Wednesday, December 31, 2025
Good Luck in the New Year
Monday, December 29, 2025
closer
Dear Ones,
Your song of the day is here! You know, I think, that is is a favorite song of mine, from the old days; but I love Lola Young's rendition at least as much as the original. Still, you will have your own opinions and so here is the old song.
The other day, my Dad, who does say the darnedest things, was maybe feeling a little lost, in a kind of fast paced conversation about the characteristics of the living Generations (i.e.: Silent, Boomer, X, Millennial, Z, Alpha). Anyway, he wasn't threatened by anything these other generations had or said or did, except for the one Great Sin of the X Gen, which is, and this is nuts, that the music is/was "terrible."
Now, you, perhaps, in your healthy, regulated discussions with your father, might have said: "give me an example," or, "wait, let's define 'terrible' in terms of music." But, I, I have been being trained for years to say nothing, to be good, to shut up, and admonished not to 'be so sensitive,' so of course, I said nothing. But I have been thinking on it for the last month, and you know, I don't think he even listened to but a handful of songs from my youth, and beyond that, his great loves in music are strangely displaced in time and space: he loves Dixieland jazz from 1930 to 1950. Now, he was born in 1946, so, mathematically, his teenage music would have been 1960 to 1970, or maybe 1958 to 1968. I know what you are thinking, he must have an 'old soul,' but I think maybe he has a bad case of the Nostalgias.
Nostalgia, as a disease, is running wild right now, and you have to be careful not to catch it no matter how old you are. One early symptom is commenting on the (astounding) price of a thing, any thing. If you hear yourself saying out loud something about the price of eggs or gasoline, you should drink a lot of water and get yourself to bed and stay there until you have found some music you like from this year, even if it is a cover version of an 'old' song!
Monday, December 22, 2025
checking it twice
Dear Reader,
Look at this thing I found! The Stinging Fly! It sounds like it was made for us! I ordered a year's worth. It seems to me to be the kind of thing you might want to give to a friend.

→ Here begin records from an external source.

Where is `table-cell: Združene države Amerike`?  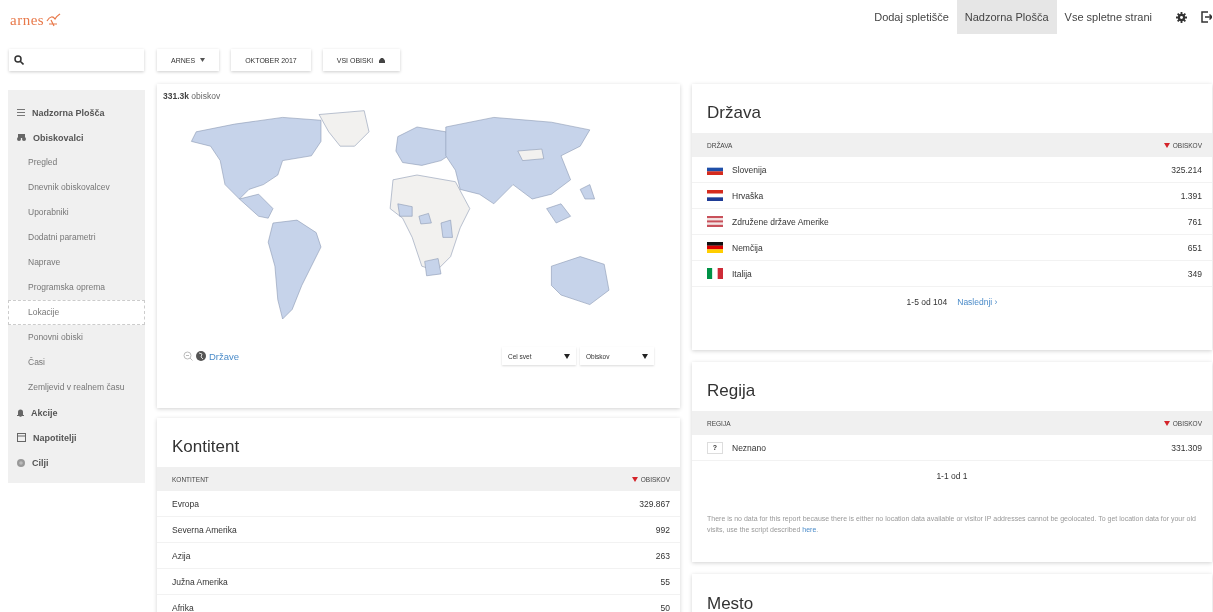 table-cell: Združene države Amerike is located at coordinates (780, 222).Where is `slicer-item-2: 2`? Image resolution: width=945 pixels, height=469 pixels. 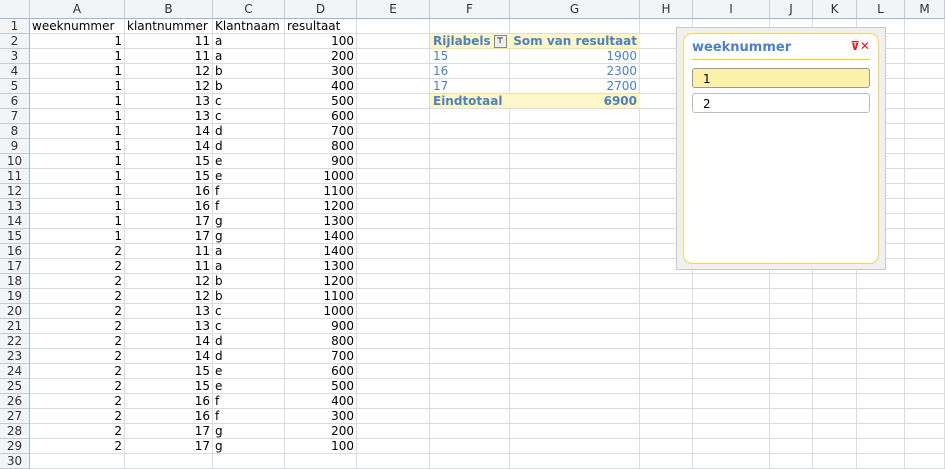
slicer-item-2: 2 is located at coordinates (781, 103).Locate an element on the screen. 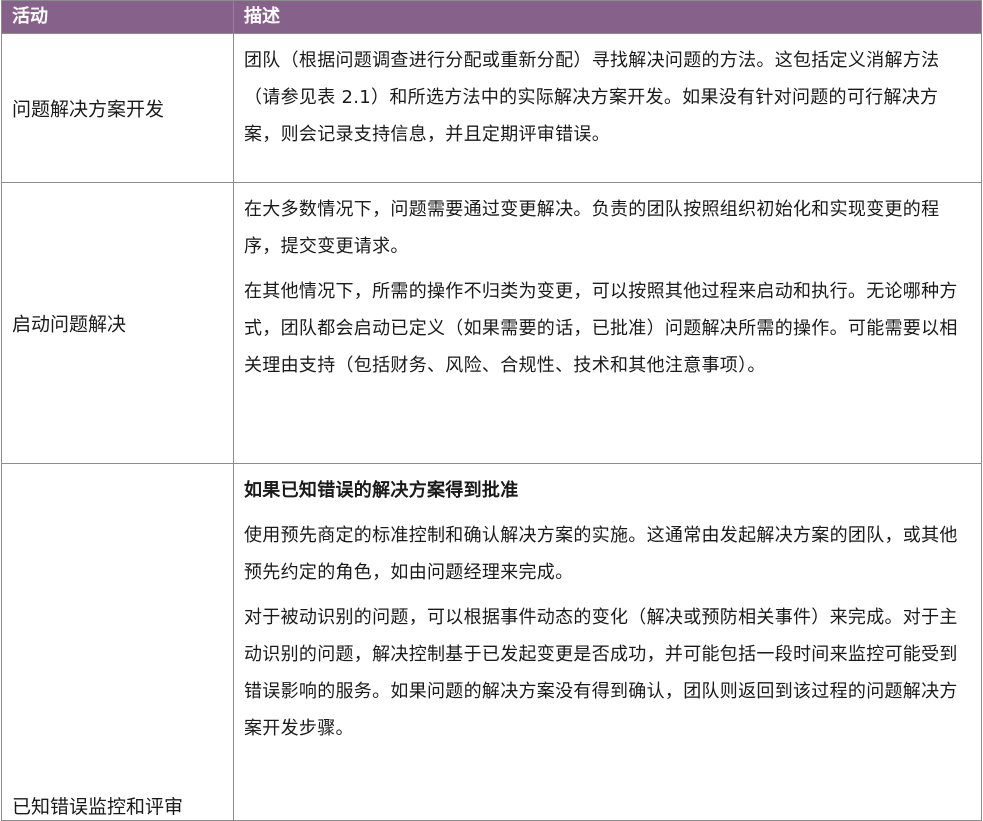 The image size is (983, 821). description-heading: 如果已知错误的解决方案得到批准 is located at coordinates (382, 490).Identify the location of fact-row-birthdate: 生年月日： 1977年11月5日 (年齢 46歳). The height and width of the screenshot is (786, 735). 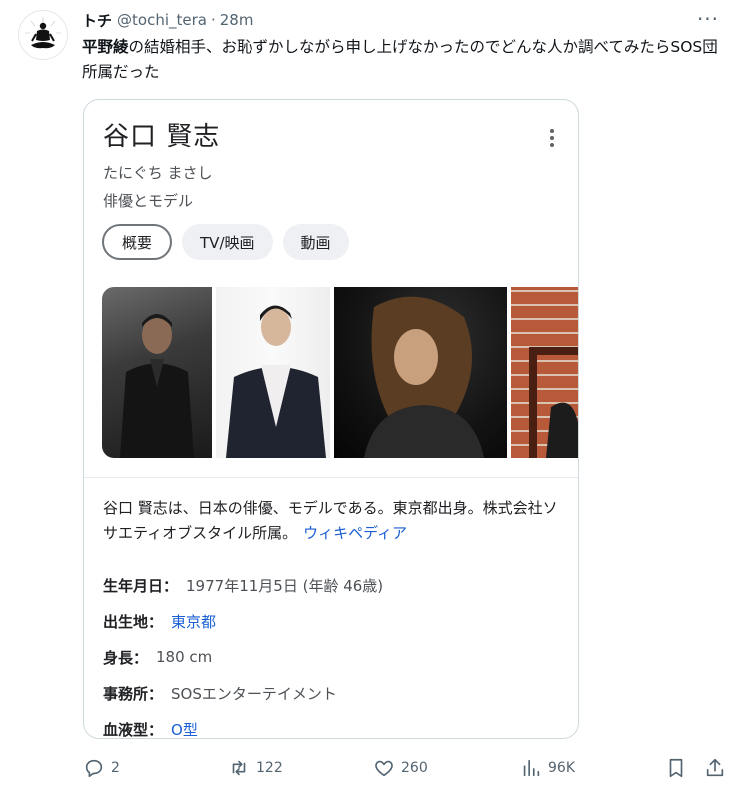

For your young folks, I hope you will read them this book, The Magic Pudding. It's all about a koala named Bunyip Bluegum- I am sure that you and anyone you know, will love it, at any age. This is not a gift that would require money, this reading to your loved ones (see link above), it is a gift of your time. If you live far away, maybe you could buy a copy and mail it....
This year's handmade gift from us will be Sriracha sauce- we wish you a spicy year!